::: Information

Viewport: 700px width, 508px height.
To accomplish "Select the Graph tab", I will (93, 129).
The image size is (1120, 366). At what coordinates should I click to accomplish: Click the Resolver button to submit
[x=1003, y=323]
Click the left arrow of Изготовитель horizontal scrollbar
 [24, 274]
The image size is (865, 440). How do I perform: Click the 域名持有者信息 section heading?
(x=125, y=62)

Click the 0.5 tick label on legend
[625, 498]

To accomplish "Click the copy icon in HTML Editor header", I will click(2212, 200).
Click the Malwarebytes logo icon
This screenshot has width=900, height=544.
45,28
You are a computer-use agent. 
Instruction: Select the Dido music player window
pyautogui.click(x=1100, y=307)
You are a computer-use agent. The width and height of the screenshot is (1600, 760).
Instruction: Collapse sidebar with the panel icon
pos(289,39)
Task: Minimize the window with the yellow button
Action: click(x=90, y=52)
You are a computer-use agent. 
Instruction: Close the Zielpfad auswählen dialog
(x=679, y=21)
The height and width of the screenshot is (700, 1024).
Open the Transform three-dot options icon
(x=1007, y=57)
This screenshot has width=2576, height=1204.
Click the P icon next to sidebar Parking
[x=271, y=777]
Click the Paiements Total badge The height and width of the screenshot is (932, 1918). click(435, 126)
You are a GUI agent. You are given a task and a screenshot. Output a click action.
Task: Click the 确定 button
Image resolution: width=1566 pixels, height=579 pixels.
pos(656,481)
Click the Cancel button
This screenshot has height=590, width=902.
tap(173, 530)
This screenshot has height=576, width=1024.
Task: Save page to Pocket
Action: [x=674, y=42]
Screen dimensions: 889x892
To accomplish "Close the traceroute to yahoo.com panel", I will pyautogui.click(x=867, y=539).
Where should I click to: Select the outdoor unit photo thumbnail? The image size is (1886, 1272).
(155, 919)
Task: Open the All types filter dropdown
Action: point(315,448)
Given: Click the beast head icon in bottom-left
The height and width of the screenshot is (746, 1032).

::::::

• Exercise prompt: From the line containing "You are a GUI" down to the last line of the records, transcribe every line exactly and add nothing else.

• Result:
You are a GUI agent. You are given a task and a screenshot. Output a click action.
Task: Click the 确定 button
Image resolution: width=1566 pixels, height=579 pixels.
pos(656,481)
Click the Cancel button
This screenshot has height=590, width=902.
tap(173, 530)
This screenshot has height=576, width=1024.
Task: Save page to Pocket
Action: [x=674, y=42]
Screen dimensions: 889x892
To accomplish "Close the traceroute to yahoo.com panel", I will pyautogui.click(x=867, y=539).
Where should I click to: Select the outdoor unit photo thumbnail? The image size is (1886, 1272).
(155, 919)
Task: Open the All types filter dropdown
Action: point(315,448)
Given: Click the beast head icon in bottom-left
The height and width of the screenshot is (746, 1032).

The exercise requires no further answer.